Saved entries:

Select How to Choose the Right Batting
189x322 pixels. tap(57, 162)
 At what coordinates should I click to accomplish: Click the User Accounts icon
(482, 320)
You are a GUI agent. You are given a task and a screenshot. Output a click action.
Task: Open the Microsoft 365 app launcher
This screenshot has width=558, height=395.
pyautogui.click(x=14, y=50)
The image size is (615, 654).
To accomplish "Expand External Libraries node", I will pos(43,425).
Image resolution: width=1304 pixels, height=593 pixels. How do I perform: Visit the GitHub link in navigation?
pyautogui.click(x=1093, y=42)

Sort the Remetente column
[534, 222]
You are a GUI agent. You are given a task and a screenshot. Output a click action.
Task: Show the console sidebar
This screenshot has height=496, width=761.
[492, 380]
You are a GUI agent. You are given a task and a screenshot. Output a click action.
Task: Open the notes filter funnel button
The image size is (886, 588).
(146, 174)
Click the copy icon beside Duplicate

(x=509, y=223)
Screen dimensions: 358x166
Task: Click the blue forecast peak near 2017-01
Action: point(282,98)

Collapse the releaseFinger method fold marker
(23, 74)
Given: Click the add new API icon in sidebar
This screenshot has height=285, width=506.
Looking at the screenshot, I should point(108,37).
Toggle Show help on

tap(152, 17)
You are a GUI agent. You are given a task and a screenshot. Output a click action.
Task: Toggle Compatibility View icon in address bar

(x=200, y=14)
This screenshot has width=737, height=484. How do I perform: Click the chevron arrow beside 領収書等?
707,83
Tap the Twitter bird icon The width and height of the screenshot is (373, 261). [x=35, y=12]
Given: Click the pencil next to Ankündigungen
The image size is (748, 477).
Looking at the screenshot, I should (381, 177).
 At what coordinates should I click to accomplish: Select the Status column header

PROBLEM STATEMENT
From the records, work out how many lines include "Open" and respond with the number only.

RESPONSE AREA
2